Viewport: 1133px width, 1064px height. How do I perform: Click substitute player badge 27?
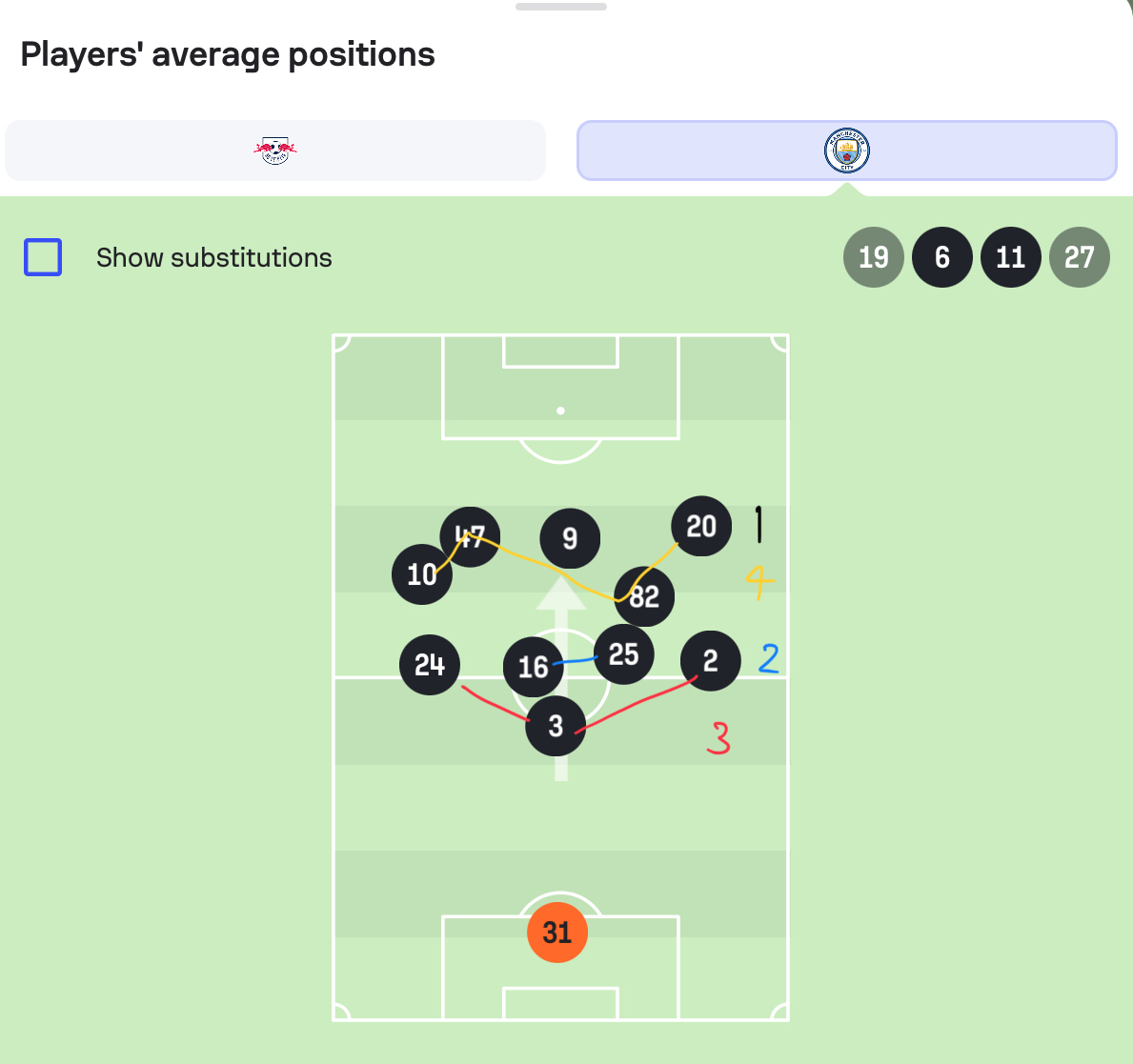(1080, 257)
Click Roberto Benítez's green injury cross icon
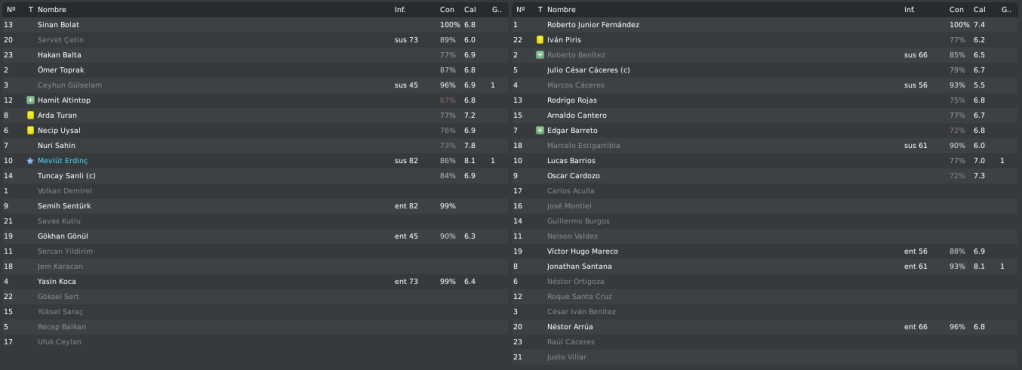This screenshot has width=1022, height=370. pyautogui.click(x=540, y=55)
==
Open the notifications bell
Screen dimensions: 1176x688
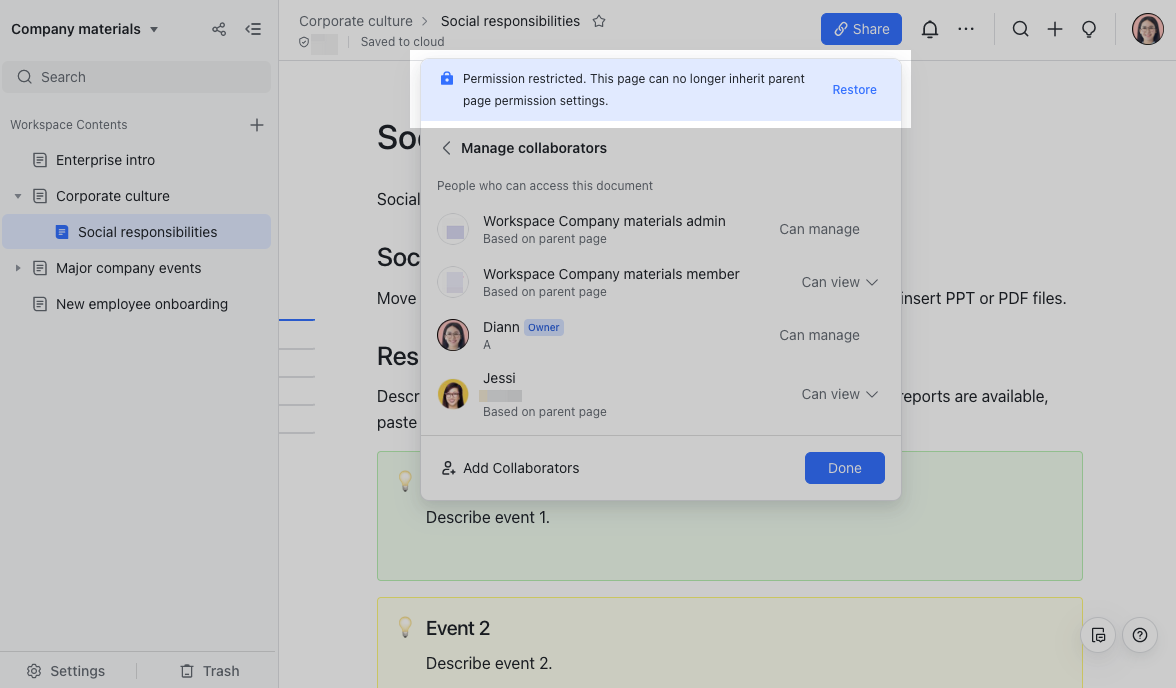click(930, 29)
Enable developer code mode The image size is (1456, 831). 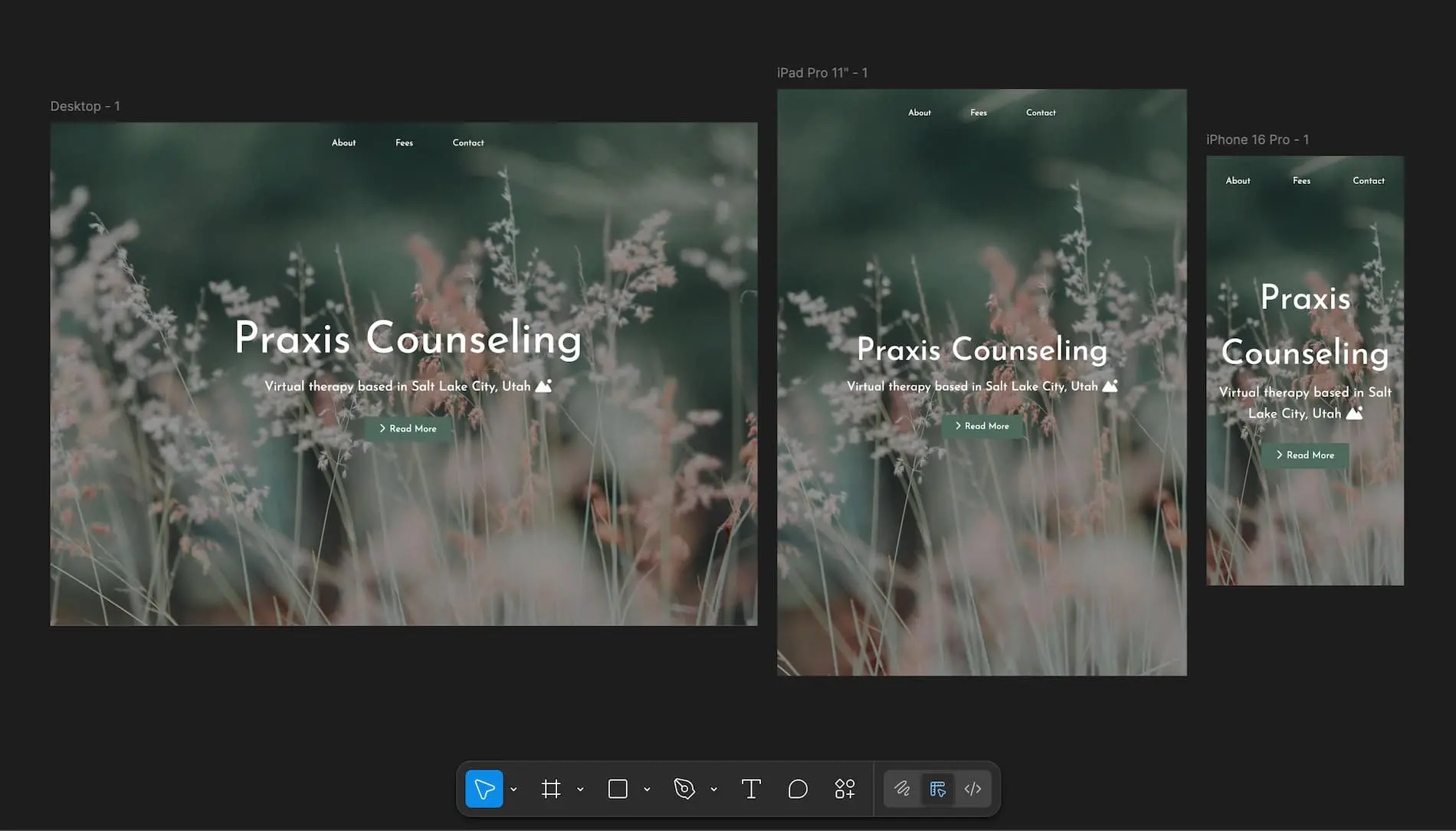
* * *
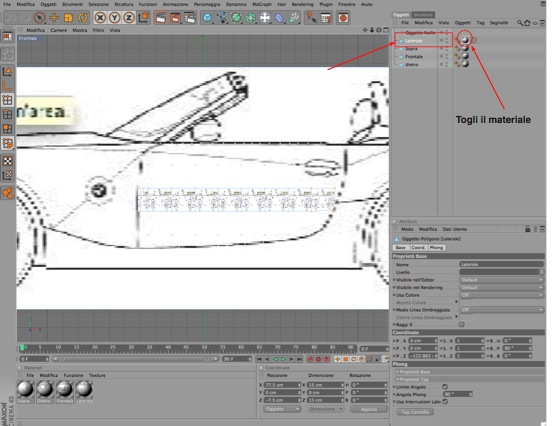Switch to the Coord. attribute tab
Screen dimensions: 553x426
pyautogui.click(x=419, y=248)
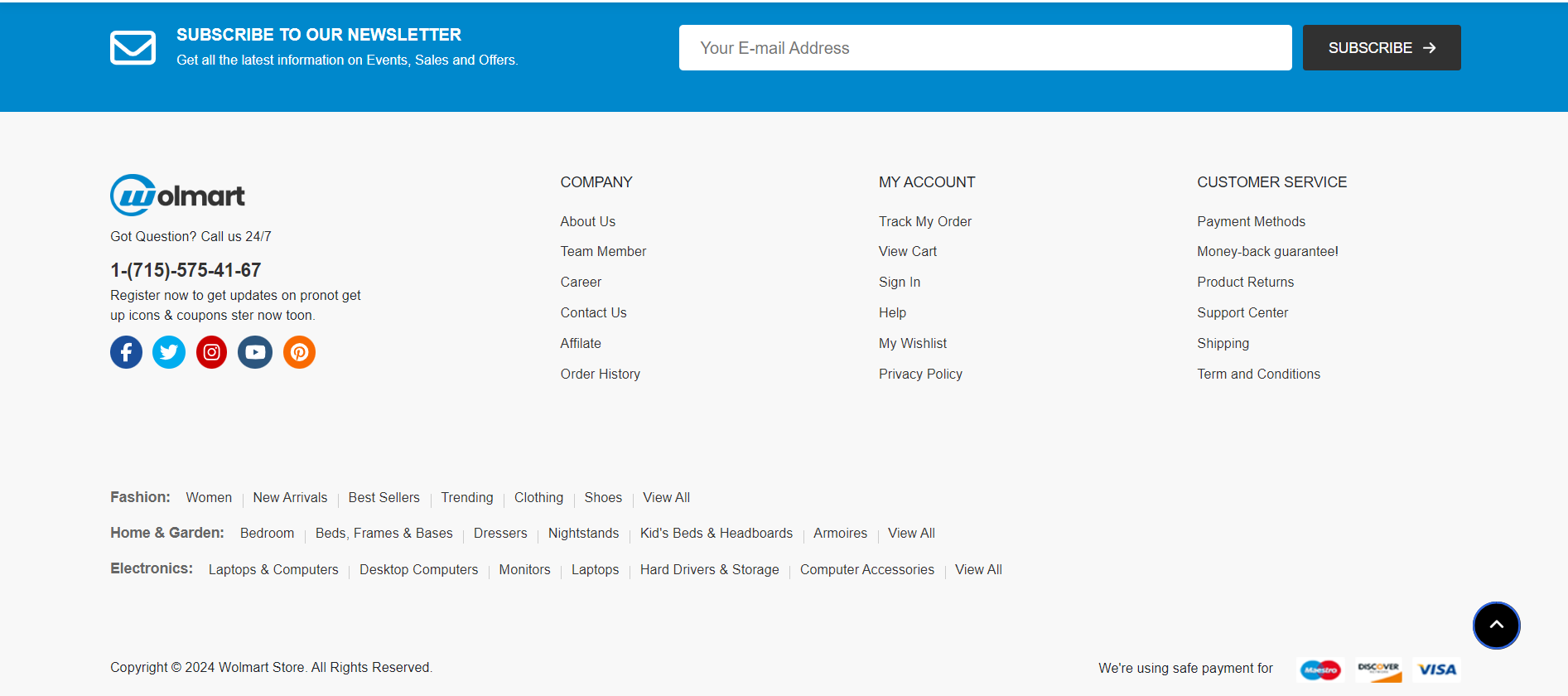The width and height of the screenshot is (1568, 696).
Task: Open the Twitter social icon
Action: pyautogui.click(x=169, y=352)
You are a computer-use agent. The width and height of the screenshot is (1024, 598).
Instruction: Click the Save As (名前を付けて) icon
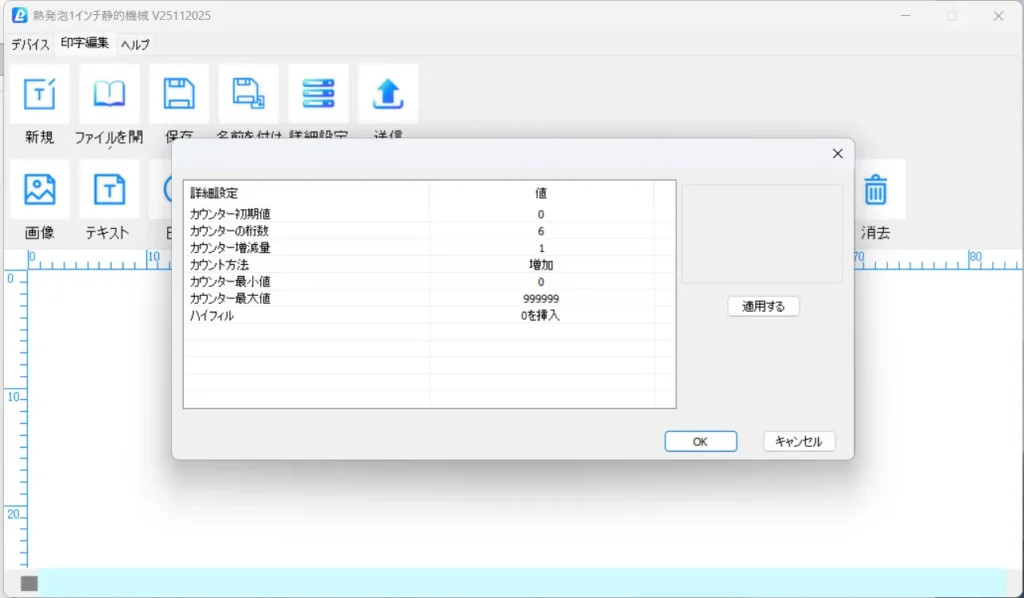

Work to be completed: Put the lines that open with the one containing "You are a computer-use" and close with the one containing "Instruction: Click the Save As (名前を付けて) icon" into a numbered list, leaving out any blank lines.

Right answer:
1. You are a computer-use agent. The width and height of the screenshot is (1024, 598).
2. Instruction: Click the Save As (名前を付けて) icon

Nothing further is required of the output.